On the other hand, I’m not sure people have a Constitutional right to subsidized contraception. At least, it’s plausible the SCOTUS could rule that way (5-4, of course).

In short, yes, things could go very badly if Hobby Lobby wins, and we may well see a challenge to discrimination law altogether if such ruling occurs. But regardless, I’m not at all worried about the future state of discrimination law.

Richard Rush

April 8th, 2014

Nathaniel, thanks for the clarification, but I don’t think it changes anything concerning the point I was trying to make. Regardless of whether it was a lawsuit, or a violation that was reported to authorities, it still resulted in a case that managed to get all the way to SCOTUS’ door, and helped spawn so-called religious freedom bills along the way.

Regan DuCasse

April 9th, 2014

Hi Richard,
Although such things as wedding vendors doesn’t seem as urgent enough to file such complaints or suits out of fear of backlash, the point is this is how getting things to change works.

I’ve confronted PHARMACISTS and gynecologists pulling this same shit thinking they can withhold legally prescribed medication because they religiously object to the patient’s need for it.
Not surprisingly, it’s mostly females who have to deal with this, over contraception medications or procedures.

They don’t care about the urgency of need, nor the likely inability to find another pharmacist who will fill the prescription.
Emboldening the religious who are displaying inconsistent and hypocritical standards of defense would be wrong.
Our side has consistency, NEED and most of all, expansion of inclusion has hurt no one unless they WANT to be offended more than they actually are.
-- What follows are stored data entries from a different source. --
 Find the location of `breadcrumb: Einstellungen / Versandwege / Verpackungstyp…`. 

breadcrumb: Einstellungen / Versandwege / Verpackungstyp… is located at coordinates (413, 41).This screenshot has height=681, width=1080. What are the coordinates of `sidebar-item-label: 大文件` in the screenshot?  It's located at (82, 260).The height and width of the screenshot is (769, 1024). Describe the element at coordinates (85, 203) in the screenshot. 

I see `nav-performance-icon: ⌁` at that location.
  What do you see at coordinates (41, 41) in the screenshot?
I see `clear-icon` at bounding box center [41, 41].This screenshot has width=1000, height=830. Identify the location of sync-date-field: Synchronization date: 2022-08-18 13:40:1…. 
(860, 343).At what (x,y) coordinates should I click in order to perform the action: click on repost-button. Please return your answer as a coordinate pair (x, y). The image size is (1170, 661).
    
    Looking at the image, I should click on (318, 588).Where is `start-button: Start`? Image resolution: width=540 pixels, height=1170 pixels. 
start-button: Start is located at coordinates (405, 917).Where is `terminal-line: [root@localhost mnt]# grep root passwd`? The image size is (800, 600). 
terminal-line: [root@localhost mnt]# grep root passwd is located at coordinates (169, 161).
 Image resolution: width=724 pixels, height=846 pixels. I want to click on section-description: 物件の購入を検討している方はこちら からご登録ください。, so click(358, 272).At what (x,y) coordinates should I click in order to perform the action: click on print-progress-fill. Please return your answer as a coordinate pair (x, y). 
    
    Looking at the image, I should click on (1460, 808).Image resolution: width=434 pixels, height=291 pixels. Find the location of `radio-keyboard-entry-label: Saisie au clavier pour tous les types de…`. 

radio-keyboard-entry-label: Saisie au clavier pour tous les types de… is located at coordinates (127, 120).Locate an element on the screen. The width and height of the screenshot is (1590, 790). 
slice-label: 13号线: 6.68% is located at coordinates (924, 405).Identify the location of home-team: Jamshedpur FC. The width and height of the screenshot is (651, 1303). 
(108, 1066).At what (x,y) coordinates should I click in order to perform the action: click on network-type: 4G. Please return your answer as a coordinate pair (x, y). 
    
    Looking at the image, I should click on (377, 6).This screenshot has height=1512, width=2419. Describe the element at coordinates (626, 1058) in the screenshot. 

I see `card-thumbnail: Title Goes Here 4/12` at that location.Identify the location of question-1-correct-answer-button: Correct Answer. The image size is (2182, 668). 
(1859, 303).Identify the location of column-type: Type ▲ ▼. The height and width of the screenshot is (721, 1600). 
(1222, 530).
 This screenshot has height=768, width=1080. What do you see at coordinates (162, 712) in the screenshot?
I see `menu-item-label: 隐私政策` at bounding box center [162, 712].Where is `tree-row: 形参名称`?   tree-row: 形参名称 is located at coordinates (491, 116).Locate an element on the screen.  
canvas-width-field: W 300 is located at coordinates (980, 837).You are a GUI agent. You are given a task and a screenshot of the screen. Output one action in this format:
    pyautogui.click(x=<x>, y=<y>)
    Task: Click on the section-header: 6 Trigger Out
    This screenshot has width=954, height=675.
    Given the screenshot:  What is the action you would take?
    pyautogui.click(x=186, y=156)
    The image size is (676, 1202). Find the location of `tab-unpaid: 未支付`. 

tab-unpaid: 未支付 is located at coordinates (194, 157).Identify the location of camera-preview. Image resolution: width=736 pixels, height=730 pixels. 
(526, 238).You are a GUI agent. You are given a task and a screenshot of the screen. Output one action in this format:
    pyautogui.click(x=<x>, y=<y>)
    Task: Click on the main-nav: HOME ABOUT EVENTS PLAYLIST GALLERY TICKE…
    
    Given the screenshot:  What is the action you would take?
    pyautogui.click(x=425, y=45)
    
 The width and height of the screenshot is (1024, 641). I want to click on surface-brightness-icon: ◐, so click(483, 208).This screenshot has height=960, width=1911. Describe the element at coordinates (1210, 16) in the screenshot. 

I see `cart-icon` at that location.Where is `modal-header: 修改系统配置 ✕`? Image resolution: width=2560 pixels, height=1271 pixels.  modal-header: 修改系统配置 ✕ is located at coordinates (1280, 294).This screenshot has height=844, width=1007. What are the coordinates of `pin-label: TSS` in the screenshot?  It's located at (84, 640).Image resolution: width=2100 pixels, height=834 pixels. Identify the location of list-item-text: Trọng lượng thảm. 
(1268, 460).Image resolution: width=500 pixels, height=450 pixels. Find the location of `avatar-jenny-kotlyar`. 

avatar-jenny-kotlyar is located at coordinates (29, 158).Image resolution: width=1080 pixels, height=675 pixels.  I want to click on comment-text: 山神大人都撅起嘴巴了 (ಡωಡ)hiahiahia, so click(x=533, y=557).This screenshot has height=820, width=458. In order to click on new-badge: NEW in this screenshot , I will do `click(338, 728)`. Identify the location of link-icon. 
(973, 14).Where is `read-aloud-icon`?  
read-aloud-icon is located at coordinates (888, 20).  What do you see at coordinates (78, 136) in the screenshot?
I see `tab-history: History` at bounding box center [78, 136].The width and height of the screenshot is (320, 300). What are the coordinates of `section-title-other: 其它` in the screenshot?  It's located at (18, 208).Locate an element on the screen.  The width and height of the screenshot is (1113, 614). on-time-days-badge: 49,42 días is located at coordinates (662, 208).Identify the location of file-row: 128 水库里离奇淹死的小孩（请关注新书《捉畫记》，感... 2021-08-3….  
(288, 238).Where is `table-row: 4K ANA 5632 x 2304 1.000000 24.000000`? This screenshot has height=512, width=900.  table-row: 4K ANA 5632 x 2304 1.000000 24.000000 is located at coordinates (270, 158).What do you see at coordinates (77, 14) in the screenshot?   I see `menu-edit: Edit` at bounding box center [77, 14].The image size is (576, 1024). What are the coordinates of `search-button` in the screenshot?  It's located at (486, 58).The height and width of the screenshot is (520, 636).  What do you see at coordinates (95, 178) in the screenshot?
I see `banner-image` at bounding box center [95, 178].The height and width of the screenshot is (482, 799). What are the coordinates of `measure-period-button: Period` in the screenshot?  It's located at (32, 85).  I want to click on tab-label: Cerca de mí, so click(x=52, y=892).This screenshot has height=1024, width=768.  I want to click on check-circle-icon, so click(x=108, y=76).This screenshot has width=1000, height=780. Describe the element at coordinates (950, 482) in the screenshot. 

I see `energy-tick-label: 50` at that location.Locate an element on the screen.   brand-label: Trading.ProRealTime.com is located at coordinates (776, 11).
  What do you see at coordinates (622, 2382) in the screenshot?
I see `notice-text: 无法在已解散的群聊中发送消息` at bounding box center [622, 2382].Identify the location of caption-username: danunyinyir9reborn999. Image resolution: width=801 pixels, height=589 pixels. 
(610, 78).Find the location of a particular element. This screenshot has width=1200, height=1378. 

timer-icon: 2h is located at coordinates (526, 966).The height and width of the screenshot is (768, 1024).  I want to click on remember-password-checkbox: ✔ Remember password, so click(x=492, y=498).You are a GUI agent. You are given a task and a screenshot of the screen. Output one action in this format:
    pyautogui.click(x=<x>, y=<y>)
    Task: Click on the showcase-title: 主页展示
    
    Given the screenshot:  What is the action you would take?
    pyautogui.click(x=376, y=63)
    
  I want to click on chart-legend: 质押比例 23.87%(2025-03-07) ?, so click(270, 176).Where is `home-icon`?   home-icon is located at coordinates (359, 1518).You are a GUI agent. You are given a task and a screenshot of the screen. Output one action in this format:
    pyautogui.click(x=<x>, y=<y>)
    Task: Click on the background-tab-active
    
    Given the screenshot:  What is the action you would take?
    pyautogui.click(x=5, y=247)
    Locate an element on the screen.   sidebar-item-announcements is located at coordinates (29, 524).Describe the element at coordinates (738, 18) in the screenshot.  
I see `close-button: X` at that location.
The religious are shooting down their own defenses because they aren’t religious enough to treat ALL their customers according to religious rules, just gay ones or women.
Who are protected classes, and certainly have need to be.

As long as we remind who is listening of just how ludicrous and without merit this religious defense is and articulate it well, we win.
I’m certainly down for whatever on this.
Even the idiot backlash that won’t last long anyway.


April 10th, 2014

The constitutional rights only cover what the government is doing. The Civil Rights Act confers statutory rights, which theoretically can be limited or (eliminated) by another statute.

I would not have thought the Court would have damaged the Voting Rights Act, but it did. But even if you are right and the Court will find that the government has too much of a compelling interest in eradicating racial discrimination for it to allow religious exemptions to the Civi Rights Act, it may not feel the same way about protections for LGBT Americans. Everyone across the political spectrum claims to oppose racial discrimination. That’s not true with regard to antigay discrimination. Conservatives believe whatever problem that gay people face, it should not override the sensibilities of religious objectors. Scalia certainly would be in that camp. I’d imagine Thomas and Alito would be too. That seems like minority now, but who knows what the makeup of the Court will be then.